The Governor of the Bank of Ghana, Dr. Ernest Yedu Addison has intimated that the “global financial markets were also stressed” during the coronavirus pandemic that hit the global shores early this year, causing a lot of economic mishaps.
Dr. Ernest Yedu Addison made these comments while delivering his speech at the University of Ghana Alumni lecture series held recently at the Great Hall of the University on the theme ‘Pandemic, The Economy and Outlook’.
Speaking at the programme, the Bank of Ghana Governor opined that amidst the global crises there were “large swings in global stock markets, reversal of capital flows to Emerging Market and Developing Economies (EMDEs), and widening of EMDE sovereign bond spreads”.
This means that when the pandemic began to spread worldwide the financial markets were increasingly volatile, evidenced by rapid, directional change in value of certain securities with investors having to adjust to these price shifts referred to as market swing.
Additionally, the widening spreads gives an indication of a slowing economy. Since companies are more likely to default in a slowing economy, the credit risk associated with such securities also accelerates causing investors to demand additional interest on securities or decline in buying them to look for alternative safe havens.

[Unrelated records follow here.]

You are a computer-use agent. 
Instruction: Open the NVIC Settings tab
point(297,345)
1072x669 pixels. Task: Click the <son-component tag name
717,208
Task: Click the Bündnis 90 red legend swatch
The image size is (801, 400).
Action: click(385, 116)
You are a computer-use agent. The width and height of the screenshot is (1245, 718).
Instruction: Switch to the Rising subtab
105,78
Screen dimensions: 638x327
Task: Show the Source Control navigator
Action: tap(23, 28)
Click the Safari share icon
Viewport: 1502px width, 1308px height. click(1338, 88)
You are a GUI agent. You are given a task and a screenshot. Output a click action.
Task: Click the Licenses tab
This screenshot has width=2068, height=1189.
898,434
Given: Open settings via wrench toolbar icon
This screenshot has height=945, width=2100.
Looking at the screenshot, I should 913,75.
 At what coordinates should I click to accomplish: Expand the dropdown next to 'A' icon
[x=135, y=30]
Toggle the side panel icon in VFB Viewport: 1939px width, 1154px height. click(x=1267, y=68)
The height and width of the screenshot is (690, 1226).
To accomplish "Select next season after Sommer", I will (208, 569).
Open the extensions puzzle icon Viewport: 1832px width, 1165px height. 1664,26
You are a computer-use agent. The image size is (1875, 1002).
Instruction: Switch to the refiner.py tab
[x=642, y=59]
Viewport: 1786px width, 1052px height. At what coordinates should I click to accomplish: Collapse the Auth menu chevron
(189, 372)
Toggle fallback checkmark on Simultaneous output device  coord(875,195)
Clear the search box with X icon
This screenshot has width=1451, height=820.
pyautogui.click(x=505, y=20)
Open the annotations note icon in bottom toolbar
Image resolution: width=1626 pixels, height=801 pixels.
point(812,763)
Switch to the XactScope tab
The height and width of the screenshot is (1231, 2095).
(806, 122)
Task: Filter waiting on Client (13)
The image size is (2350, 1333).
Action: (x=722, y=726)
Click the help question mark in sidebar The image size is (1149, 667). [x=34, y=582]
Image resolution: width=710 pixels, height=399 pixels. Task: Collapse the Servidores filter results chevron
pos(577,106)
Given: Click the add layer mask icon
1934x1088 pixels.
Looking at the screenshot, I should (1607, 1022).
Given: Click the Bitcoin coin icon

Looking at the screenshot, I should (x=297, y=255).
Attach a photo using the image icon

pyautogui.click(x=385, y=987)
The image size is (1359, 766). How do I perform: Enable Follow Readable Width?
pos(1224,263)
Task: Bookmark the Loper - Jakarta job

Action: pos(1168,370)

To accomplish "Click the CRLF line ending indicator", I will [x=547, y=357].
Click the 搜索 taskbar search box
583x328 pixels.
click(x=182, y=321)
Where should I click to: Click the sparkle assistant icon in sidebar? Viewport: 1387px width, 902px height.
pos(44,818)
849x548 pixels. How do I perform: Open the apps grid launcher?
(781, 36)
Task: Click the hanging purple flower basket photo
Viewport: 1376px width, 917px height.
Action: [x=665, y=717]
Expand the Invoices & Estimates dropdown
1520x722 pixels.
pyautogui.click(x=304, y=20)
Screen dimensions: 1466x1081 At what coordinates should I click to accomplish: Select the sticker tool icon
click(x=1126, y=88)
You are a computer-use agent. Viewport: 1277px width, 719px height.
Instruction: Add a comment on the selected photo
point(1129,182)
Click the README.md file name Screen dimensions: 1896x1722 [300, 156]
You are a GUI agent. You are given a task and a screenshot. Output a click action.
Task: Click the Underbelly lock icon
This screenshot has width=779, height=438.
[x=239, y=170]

Going further, Dr. Ernest Addison also asserted that the weak global demand and “the inability of Organization of the Petroleum Exporting Countries (OPEC) and its allies to agree on production cuts led to the collapse of oil prices, and further worsened financial market risk sentiments”.
Generally, “these developments led to tighter global financing conditions,” Dr. Addison whined adding that no one was left out, all including advanced, emerging market and developing economies were badly hit by the pandemic.
Touching on the swift and decisive policy reactions taken by Central Banks to help assuage the impact of the virus, Dr. Addison said a mix of conventional and unconventional measures were deployed depending on the “country-specific policy space to ease off the socioeconomic consequences of the pandemic”.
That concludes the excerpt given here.